In May, the domestic potassium nitrate first fell and then rose. Recently, the domestic potassium chloride was weak in consolidation. The inventory pressure was large, the port shipment speed continued to be slow, the downstream factory purchase was not active, the traders were eager to ship, the market real order transaction was general, and the potassium chloride price was weak in consolidation. The market of potassium nitrate is not well supported. As a whole, the operating rate of potassium nitrate manufacturers is at a low level, so the overall inventory of potassium nitrate is at a low level, and there is no sales pressure for the time being. The downstream purchase volume is on the low side for a small amount of replenishment, and there is basically no stock situation.
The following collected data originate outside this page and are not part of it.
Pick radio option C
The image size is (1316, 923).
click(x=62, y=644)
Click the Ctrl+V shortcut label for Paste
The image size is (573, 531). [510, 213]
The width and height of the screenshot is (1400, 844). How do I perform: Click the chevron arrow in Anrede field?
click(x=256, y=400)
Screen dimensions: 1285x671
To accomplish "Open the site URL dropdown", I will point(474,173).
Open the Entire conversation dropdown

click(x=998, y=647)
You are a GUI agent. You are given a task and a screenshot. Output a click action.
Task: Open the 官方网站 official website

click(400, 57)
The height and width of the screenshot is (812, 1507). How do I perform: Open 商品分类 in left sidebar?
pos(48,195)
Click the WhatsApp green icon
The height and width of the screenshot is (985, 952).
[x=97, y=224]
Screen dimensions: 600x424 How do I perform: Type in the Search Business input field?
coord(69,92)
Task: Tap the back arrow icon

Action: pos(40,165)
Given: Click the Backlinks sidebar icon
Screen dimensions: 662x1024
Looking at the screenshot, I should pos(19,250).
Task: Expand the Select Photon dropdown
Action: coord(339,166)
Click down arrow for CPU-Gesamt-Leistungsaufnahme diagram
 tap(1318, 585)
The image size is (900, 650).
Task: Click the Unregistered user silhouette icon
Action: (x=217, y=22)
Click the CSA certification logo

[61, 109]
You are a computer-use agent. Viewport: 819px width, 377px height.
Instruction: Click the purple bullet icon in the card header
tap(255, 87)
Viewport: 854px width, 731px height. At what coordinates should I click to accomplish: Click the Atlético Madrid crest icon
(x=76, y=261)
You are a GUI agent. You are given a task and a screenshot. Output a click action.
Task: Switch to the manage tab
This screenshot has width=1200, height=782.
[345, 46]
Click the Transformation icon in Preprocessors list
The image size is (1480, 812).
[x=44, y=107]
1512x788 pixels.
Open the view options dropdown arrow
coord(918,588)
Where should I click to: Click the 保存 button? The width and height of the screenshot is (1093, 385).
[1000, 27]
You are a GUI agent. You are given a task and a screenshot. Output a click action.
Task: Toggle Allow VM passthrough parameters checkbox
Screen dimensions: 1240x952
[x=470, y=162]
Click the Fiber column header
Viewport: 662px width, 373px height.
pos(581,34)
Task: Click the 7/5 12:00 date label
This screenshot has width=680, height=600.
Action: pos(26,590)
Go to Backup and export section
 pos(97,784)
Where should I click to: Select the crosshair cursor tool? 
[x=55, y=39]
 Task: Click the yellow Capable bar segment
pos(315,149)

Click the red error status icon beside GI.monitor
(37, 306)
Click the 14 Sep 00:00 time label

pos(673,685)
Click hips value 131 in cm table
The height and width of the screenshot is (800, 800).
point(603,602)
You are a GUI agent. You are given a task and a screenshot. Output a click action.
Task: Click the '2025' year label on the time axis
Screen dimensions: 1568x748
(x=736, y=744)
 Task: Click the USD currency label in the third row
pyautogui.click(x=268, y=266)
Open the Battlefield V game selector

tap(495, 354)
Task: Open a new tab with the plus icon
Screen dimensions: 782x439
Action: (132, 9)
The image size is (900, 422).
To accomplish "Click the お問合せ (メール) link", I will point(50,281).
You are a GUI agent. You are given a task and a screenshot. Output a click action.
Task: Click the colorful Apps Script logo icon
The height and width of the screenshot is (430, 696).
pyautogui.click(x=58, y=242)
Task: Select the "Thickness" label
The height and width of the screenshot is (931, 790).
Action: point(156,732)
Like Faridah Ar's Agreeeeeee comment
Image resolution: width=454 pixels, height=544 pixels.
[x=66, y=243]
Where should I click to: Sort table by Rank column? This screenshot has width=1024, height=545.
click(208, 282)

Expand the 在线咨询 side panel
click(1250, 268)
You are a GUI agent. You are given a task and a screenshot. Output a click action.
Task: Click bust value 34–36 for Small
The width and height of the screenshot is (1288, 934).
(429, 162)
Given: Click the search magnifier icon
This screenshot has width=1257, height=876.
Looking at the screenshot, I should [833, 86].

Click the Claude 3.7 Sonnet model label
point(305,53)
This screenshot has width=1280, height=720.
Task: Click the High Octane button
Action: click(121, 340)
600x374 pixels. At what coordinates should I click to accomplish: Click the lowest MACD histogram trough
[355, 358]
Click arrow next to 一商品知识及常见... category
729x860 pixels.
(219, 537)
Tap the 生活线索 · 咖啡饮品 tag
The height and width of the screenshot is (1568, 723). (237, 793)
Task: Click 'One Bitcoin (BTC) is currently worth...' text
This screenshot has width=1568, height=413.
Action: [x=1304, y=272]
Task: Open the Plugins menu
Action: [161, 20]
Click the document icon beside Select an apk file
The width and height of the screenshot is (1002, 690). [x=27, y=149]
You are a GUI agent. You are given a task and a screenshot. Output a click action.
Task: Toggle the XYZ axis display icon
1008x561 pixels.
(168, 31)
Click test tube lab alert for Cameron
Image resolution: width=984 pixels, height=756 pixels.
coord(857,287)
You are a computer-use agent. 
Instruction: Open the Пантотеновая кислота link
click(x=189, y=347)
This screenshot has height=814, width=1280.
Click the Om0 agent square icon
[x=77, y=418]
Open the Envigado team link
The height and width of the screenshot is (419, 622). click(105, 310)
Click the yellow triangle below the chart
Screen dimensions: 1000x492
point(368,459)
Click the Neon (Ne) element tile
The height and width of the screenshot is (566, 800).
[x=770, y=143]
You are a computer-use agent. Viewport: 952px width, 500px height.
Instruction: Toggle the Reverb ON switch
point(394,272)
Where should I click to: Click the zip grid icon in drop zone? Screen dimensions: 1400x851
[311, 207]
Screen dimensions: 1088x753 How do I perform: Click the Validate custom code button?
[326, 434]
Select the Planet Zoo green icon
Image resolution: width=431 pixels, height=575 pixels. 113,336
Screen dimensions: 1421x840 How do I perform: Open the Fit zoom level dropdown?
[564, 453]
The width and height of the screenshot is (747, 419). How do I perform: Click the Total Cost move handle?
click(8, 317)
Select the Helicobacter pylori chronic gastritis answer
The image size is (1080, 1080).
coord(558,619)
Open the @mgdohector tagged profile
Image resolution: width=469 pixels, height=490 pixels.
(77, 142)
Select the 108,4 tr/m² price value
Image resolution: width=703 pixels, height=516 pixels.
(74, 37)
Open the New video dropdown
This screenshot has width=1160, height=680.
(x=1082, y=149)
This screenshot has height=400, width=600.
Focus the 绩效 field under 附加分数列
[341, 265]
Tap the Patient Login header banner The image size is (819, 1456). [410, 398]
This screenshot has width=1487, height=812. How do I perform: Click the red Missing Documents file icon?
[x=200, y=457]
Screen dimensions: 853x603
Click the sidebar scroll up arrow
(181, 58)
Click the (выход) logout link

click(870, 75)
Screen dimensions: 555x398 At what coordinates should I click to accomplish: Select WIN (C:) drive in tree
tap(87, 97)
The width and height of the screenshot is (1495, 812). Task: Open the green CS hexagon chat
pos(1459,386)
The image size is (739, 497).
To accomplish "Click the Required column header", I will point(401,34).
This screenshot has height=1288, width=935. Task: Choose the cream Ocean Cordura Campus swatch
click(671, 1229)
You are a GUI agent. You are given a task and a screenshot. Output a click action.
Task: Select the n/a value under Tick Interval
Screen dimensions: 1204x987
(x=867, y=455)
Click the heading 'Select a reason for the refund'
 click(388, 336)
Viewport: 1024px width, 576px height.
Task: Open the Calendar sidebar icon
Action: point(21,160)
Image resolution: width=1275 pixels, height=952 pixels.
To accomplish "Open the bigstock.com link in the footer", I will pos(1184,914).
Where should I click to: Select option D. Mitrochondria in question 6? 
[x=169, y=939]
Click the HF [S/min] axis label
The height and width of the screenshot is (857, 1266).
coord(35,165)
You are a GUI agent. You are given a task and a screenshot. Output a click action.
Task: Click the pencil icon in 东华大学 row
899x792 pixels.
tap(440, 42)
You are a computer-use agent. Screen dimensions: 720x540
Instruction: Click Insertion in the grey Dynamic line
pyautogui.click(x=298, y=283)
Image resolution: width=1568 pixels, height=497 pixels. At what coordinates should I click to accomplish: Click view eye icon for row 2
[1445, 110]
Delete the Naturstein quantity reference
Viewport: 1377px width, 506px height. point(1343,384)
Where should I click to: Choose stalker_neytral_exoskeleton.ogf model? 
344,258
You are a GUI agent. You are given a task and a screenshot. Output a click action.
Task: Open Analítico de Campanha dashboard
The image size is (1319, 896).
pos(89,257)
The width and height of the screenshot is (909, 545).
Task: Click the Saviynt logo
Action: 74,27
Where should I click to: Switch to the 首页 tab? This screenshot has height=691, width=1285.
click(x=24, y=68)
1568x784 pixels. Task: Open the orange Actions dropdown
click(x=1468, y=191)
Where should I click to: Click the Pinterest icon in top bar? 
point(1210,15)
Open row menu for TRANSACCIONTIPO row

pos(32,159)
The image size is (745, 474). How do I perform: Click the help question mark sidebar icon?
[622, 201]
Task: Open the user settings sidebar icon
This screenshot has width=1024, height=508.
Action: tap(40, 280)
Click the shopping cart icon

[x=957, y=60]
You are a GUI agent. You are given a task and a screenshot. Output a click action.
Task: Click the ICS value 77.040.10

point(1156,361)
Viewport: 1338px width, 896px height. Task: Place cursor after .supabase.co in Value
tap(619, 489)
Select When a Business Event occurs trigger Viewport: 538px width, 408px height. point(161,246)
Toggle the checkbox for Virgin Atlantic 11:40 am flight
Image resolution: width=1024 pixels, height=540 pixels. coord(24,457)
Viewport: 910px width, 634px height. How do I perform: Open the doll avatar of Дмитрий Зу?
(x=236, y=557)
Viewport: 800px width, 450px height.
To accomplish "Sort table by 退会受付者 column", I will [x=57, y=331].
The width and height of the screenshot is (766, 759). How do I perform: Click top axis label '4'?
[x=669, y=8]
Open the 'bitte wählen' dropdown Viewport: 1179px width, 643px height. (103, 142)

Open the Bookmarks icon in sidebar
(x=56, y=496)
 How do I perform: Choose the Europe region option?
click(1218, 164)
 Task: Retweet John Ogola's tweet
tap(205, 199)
The price of potassium nitrate keeps fluctuating and falling, and occasionally a small increase is also a flash in the pan. In May, the main domestic manufacturers of potassium nitrate quoted 4000-4400 yuan / ton (the quotation is only for reference), and the quotation is different according to the purchase situation.

 

3、 Future forecast

 

Potassium nitrate analysts of the business agency believe that: the domestic potassium fertilizer market has a large supply of goods, and there are still new ships arriving at the port after the import of potassium, the inventory is further increased, the overall transaction is not positive, and it is expected that the market situation of potassium nitrate in the short term will be dominated by a weak decline. The long-term market remains to be seen. (the above prices are provided by the major potassium nitrate manufacturers all over the country and analyzed by the potassium carbonate analyst of the business association, for reference only. For more details, please contact the relevant manufacturers for consultation).